Group Education and Multidisciplinary Management for Chronic Headaches Among Adolescents in a Military Treatment Facility: A Retrospective Chart Review

Authors


  • Conflict of Interest: None.

  • Funding: None.

  • Disclaimer: The view(s) expressed herein are those of the author(s) and do not reflect the official policy or position of Brooke Army Medical Center, the U.S. Army Medical Department, the U.S. Army Office of the Surgeon General, the Department of the Navy, the Department of the Air Force, the Department of the Army, or the Department of Defense or the U.S. Government.

Abstract

Objective

To assess the effect of group education on the frequency of chronic headaches among adolescents.

Background

Chronic headaches are a common problem among adolescents with significant psychosocial morbidity. Brief education on lifestyle interventions to decrease headache frequency has established benefits among adult patients but is less proven among adolescents.

Methods

This study is a chart review examining our experience with a group education program for 155 adolescents, aged 12-17 years old, enrolled in the U.S. military medical system with at least 3 months of chronic headaches who were referred to a headache evaluation clinic.
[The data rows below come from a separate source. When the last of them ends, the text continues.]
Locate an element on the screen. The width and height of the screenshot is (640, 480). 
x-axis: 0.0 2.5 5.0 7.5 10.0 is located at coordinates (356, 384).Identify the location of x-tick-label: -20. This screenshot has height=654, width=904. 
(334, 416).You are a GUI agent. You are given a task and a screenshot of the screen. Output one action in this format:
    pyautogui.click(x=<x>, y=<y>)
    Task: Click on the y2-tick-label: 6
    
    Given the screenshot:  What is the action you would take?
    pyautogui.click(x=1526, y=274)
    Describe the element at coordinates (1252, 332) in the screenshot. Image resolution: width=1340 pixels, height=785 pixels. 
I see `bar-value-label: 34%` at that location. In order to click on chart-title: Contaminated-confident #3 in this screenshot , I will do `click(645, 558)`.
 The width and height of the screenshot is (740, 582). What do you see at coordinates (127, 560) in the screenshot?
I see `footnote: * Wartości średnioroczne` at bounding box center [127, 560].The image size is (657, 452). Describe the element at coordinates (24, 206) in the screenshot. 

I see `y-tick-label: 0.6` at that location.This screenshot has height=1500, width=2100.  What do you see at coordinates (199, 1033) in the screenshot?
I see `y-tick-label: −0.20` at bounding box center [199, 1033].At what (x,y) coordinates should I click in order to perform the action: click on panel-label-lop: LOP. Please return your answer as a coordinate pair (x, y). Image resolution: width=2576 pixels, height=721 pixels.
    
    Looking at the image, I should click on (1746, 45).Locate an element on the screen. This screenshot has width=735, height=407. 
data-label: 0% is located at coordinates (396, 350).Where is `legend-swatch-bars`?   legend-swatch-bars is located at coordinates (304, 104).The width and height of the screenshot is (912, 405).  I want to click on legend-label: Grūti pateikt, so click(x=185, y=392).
The primary outcome of our study was self-reported number of days with a headache in the previous 30 days based on patient recall. We used a paired samples t-test to measure the change in headache frequency between the frequency reported at the headache class and follow-up more than 6 months after the class.

Results

Most of the adolescents seen in the program were female (114/155 [73.5%]) and suffered from migraine headaches (108/155 [69.8%]). Severe headache-related disability was reported by 40.6% of subjects (63/155). Subjects reported an average of 19 days with headache during the previous 30 days. Females and patients with higher headache-related disability reported a higher number of days with headache. Participation in the group education was associated with an 11.5 (SD 11.9, P < .001) day decrease in the frequency of headaches during the previous 30 days at follow-up at least 6 months after the class, with largest decline seen in patients with the highest level of migraine-related disability at baseline.

Conclusion

Based on our retrospective chart review study, group education on headache evaluation and lifestyle management has potential as an effective, low-cost intervention for treatment of chronic headaches among adolescents.